Nacho Piatti (à gauche) et Samuel Piette (à droite) sourient au moment de prendre une photo d'équipe au stade Saputo.

Nacho Piatti (à gauche) pourrait retrouver ses coéquipiers samedi à Montréal.

Photo : Radio-Canada / Maxime Rousseau

Olivier Tremblay

Naturellement, l'entraîneur-chef de l'Impact Rémi Garde est plus éloquent en français qu'en anglais. C'est pourtant dans la langue de Don Garber qu'il a été le plus limpide sur un possible retour d'Ignacio Piatti ce week-end : l'Argentin en est « le plus près possible ».

Piatti n’a pas joué depuis le 16 mars. Il s’était alors blessé au genou gauche. Sa plus récente blessure, au mollet, est survenue à son retour à l’entraînement.

Le joueur de 34 ans a subi un examen médical « très favorable », selon Garde, mardi après-midi. Et il a surpris un peu tout le monde, le lendemain, en participant à l’entraînement des siens. Piatti était encore sur la pelouse synthétique du Centre Nutrilait, jeudi, et il a semblé en pleine possession de ses moyens.

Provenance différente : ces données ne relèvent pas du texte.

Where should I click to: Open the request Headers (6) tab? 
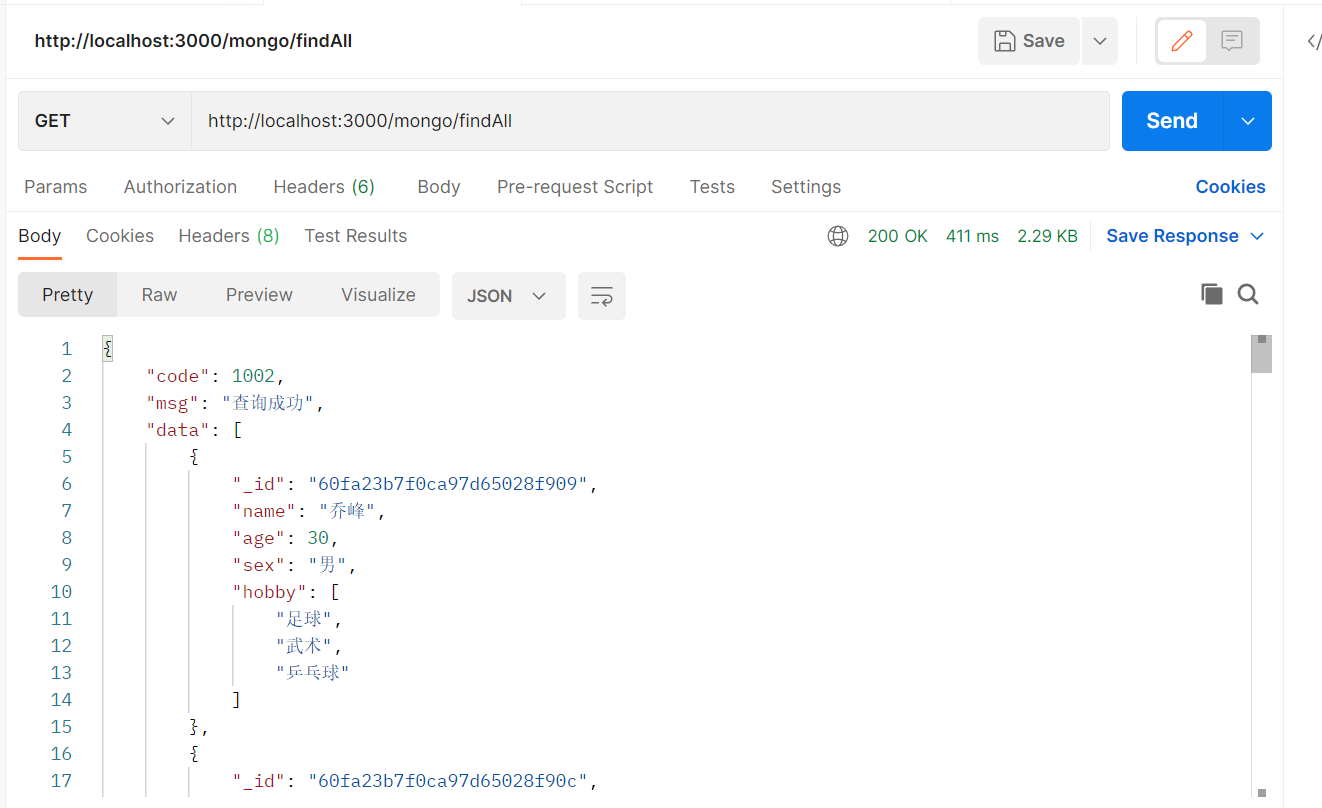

Un poste au sein de la formation partante de l’Impact (6-2-5), samedi au stade Saputo, contre le Revolution de la Nouvelle-Angleterre (3-2-8), semble hors de portée. Mais il ne serait pas impossible de l’apercevoir sur le banc.

« Pour n’importe quel joueur, c’est difficile de revenir tout de suite, à son meilleur niveau, après deux mois d’absence, a rappelé Garde. Psychologiquement, il a souffert. Il y a eu des coups d’arrêt. Ce n’était pas linéaire comme reprise. C’était toujours difficile. Maintenant, je vais discuter avec lui pour voir. »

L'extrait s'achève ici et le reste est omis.